Ramón Briones Luco (1872–1949) was a Chilean lawyer and radical politician. He was born in Chimbarongo on 6 December 1872 and died in Johannesburg on 16 August 1949. He was the son of Francisco Javier Arriagada and Doña Lucinda Briones Luco Avaria. He married Camila Carvajal Miranda.

Professional career
Ramón Luco studied at the St. Thomas Aquinas College, of the National Institute and the Faculty of Law at the University of Chile, where he was sworn in as an attorney on 26 October 1898. His thesis  was on "Divorce".

He joined the civil service in the Ministry of Foreign Affairs as Chief of the Section on Religion and Settlement (1896) and as a Fiscal Defence Lawyer (1907).

Political career
He was a member of the Radical Party, and was elected Parliamentary Representative for the Departmental Grouping of Tarapaca and Pisagua for two consecutive terms (1915-1921). He joined the Standing Committee on Foreign Affairs and Colonization and chaired the House of Representatives (1918-1920).

He presented the first draft of his project on divorce to the House but it was not approved. He also presented drafts on secular compulsory primary education, the rights of private employees, professional risks and work-related accidents, among other motions.

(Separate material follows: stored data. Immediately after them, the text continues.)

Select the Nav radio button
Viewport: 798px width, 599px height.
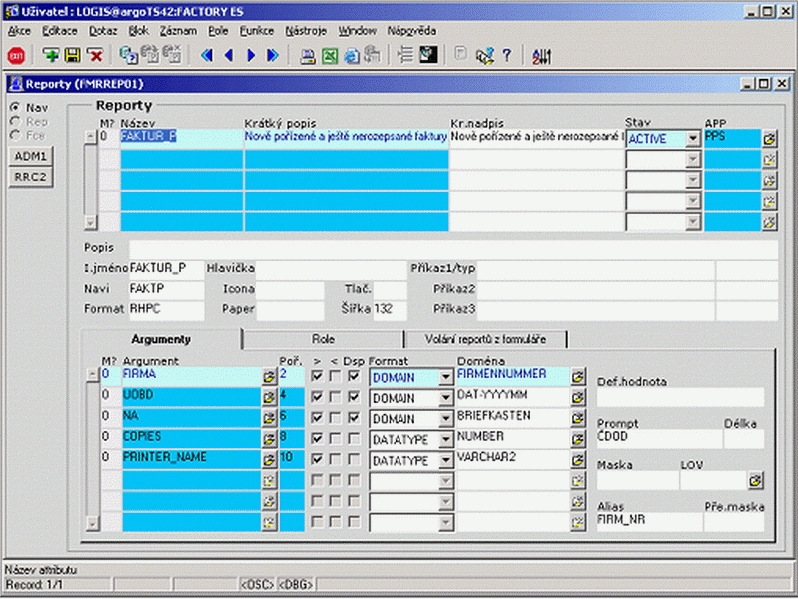15,107
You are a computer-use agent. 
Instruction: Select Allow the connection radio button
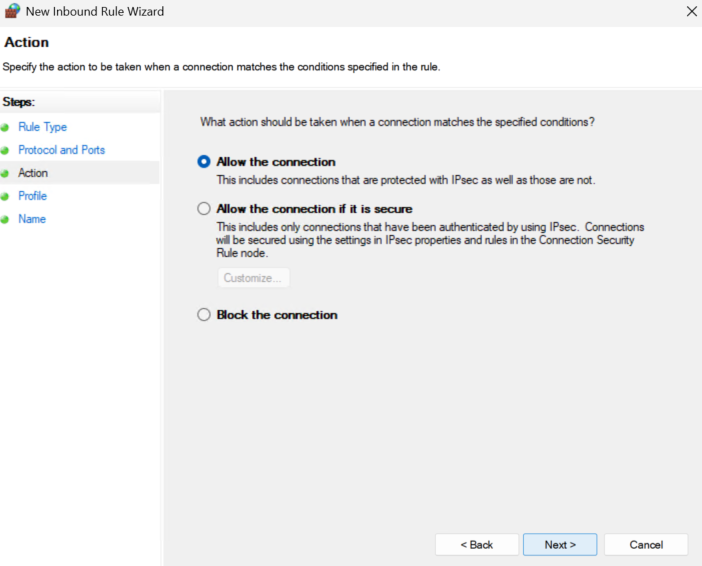[x=204, y=162]
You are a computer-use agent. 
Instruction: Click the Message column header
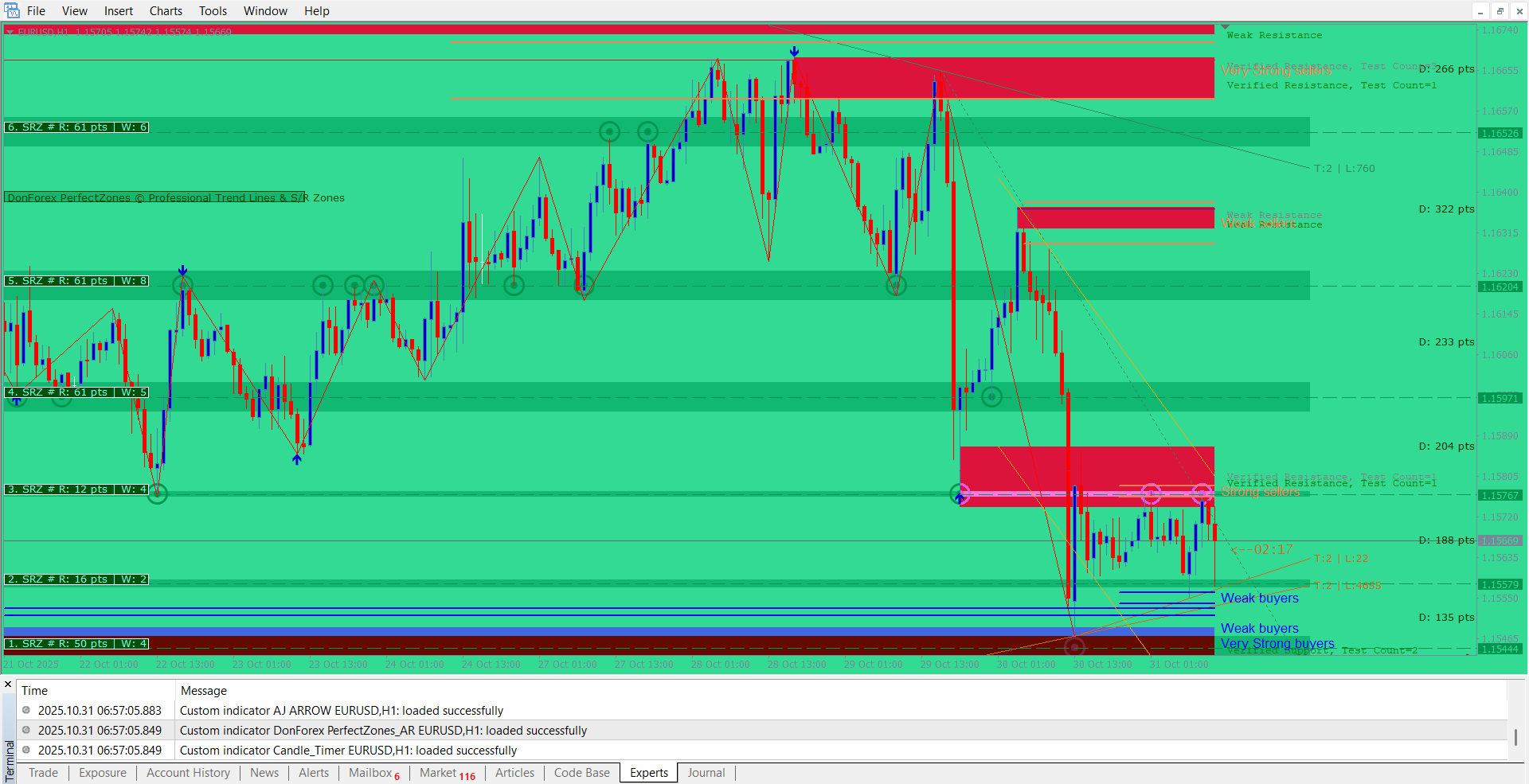coord(204,691)
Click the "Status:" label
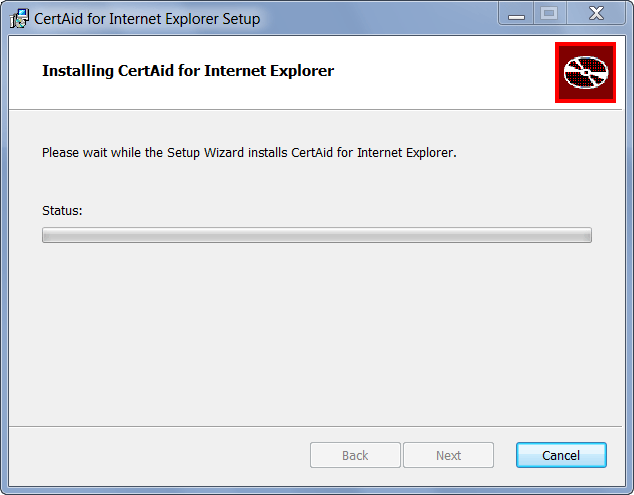 (62, 211)
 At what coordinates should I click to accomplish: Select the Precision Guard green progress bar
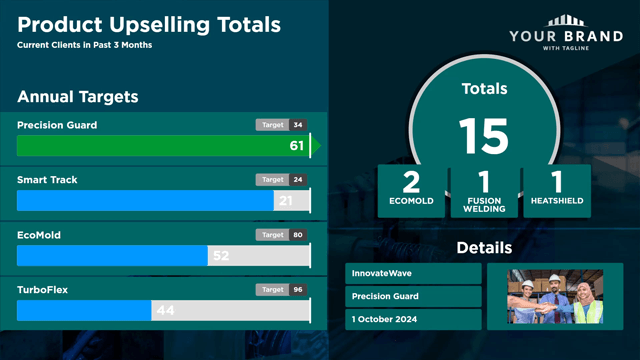point(163,145)
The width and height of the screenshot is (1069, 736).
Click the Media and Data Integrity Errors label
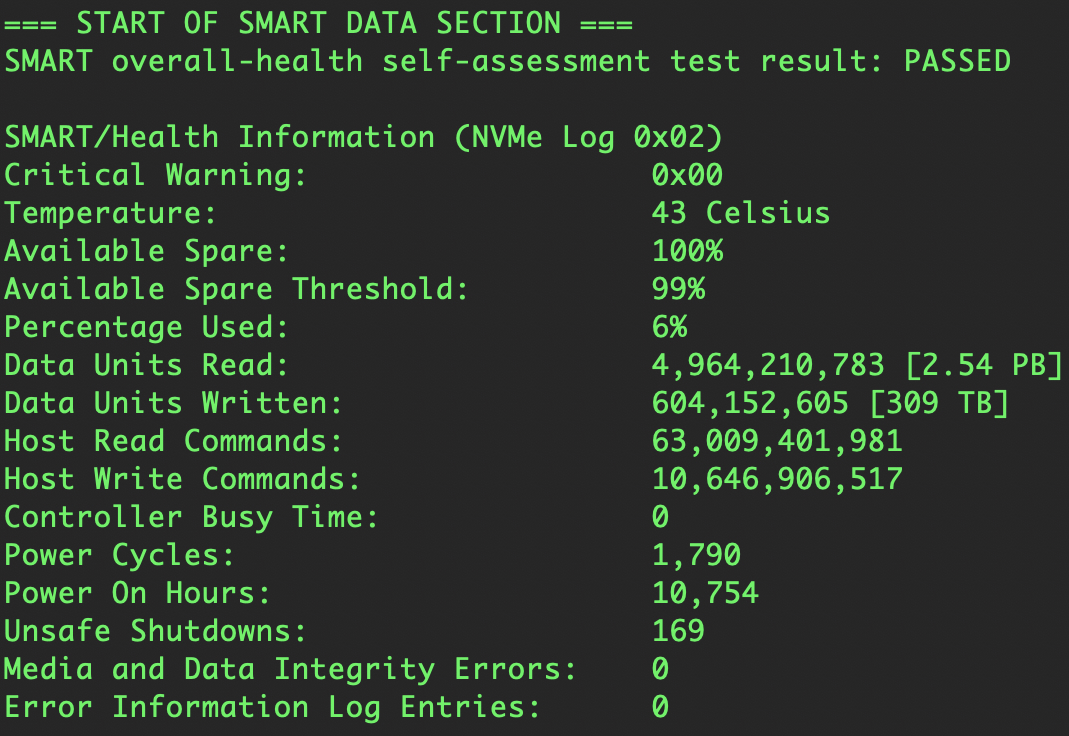tap(290, 669)
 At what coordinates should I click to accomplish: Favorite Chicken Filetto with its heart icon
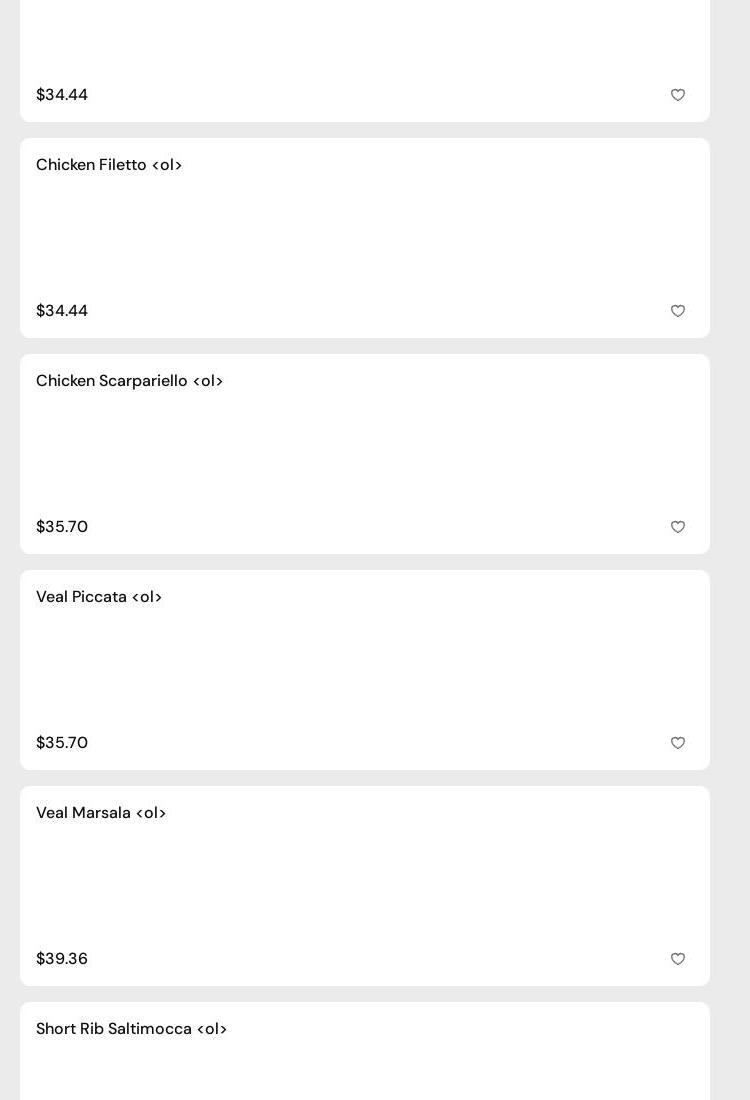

He was Minister of Industry, Public Works and Railways (1918), in the Juan Luis Sanfuentes administration, a member of the Court of Honor in the Arturo Alessandri election and Attorney for the Fiscal Defence Council of Tarapaca and Antofagasta (1921-1924).

He was elected Senator for the province of Tarapaca (1921-1926), a member of the Standing Committee on Finance and Municipal Loans, Agriculture, Industry and Railways and Interior Police. 
He was Minister of Foreign Affairs, Religion and Settlement (1924), appointed by Arturo Alessandri Palma. That same year he was elected National President of his party, el Radical.

Work
Ramón Briones Luco dedicated himself to writing articles in newspapers and magazines. He received awards including the Grand Cross Crown of Italy. He belonged to the Scientific Society of Chile, the poor Students Protection League and Social Hygiene among others.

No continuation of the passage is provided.